Modello per i paesi in via di sviluppo

La Svizzera considerava sè stessa, «con la sua ricchezza ottenuta con il lavoro, la sua indipendenza basata sulla disciplina, la sua pace religiosa e linguistica ottenuta con il federalismo» come un modello politico ed economico per i paesi in via di sviluppo (dodis.ch/15105, p. 11, orig. francese). Per la Confederazione, la cooperazione era anche un’occasione per ridare lustro alla politica di neutralità, che aveva subito un discredito a livello internazionale durante la Seconda guerra mondiale, nonché un modo per compensare la non appartenenza all’ONU.

Paesi prioritari

All’inizio, l’aiuto allo sviluppo elvetico era costituito da forniture di materiale (ad esempio latte in polvere), l’invio di esperti e l’attribuzione di borse di studio.
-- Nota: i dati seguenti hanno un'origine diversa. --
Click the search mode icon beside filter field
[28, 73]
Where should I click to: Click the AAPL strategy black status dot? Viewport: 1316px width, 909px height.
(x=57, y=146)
Alcuni paesi, come il Nepal o il Ruanda, furono designati come prioritari in funzione della loro situazione geografica favorevole, della loro taglia ridotta o ancora sulla base dell’esistenza di legami importanti con la Svizzera.

Documenti sull'inizio della cooperazione allo sviluppo

Sull’inizio della cooperazione svizzera allo sviluppo, è ad esempio possibile scaricare i seguenti documenti:
o Direttive, motivazioni e principi della cooperazione allo sviluppo: dodis.ch/30144 e dodis.ch/30148;
o Le ragioni per le quali il Ruanda (dodis.ch/30255) rispettivamente il Nepal (dodis.ch/18986) avrebbero dovuto diventare paesi prioritari per l’aiuto allo sviluppo.